Sometimes, a small incision is made in the perineum to widen the vaginal opening, reduce the risk of laceration, and speed the delivery.
This is called an episiotomy.
There are two forms, midline and mediolateral.
A midline episiotomy is safe, and avoids major blood vessels and nerves. It heals well and quickly and is reasonably comfortable after delivery.
If the fetal head is still too big to allow for delivery without tearing, the lacerations will likely extend along the line of the episiotomy. Lacerations through the rectal sphincter and into the rectum are more common with this type of episiotomy.

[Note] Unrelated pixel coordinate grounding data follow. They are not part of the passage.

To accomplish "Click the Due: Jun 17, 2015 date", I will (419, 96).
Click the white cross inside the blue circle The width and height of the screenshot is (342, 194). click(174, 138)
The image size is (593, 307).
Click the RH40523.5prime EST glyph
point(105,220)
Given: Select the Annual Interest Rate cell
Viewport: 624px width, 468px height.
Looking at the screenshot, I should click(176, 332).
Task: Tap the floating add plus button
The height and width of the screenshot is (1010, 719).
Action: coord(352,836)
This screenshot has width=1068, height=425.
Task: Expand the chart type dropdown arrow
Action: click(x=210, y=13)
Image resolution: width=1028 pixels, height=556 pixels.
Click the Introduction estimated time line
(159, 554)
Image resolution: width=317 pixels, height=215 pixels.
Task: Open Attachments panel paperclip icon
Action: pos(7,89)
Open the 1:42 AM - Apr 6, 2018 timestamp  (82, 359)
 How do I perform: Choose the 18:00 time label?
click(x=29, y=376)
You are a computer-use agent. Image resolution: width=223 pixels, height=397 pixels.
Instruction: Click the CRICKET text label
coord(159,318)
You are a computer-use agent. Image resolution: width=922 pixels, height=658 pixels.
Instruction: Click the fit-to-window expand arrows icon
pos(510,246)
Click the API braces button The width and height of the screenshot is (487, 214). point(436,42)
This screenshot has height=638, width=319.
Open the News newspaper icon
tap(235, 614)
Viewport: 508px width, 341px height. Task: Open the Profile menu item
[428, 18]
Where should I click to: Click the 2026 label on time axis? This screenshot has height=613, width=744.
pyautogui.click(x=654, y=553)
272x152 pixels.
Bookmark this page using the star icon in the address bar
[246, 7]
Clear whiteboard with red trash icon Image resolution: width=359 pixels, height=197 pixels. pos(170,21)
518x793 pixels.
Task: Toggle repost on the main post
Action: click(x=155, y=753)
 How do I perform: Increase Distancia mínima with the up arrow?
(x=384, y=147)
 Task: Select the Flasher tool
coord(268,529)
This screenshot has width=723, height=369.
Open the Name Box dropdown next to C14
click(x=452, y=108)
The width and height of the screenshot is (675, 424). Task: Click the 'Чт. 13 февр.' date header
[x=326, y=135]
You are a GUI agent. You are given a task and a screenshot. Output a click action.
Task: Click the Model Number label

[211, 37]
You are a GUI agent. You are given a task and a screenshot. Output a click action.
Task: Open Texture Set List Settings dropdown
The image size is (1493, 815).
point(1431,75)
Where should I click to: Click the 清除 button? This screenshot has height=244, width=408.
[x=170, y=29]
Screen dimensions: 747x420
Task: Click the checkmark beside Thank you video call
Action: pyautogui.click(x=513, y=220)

A mediolateral episiotomy avoids the problems of tearing into the rectum by directing the forces laterally. However, these episiotomies bleed more, take longer to heal, and are generally more uncomfortable after delivery.
If you don’t perform an episiotomy, you are increasing the risk of vulvar lacerations, but these are usually (not always) small, non-threatening lacerations that will heal well without further complications. There may not be a laceration at all.
If you perform a midline episiotomy, you will have fewer vulvar lacerations, but the few you have are more likely to be the trickier 3rd and 4th degree lacerations involving the anal sphincter and rectum.
If you perform a mediolateral episiotomy, you will avoid the 3rd and 4th degree lacerations, but you may open the ischio-rectal fossa to contamination and infection and increase the intrapartum blood loss.
As with any large vaginal or vulvar lacerations, an episiotomy should be surgically repaired following delivery.
The American College of Obstetricians and Gynecologists has studies these issues and concluded that episiotomy should not be performed routinely, but only for a specific obstetric or medical indications.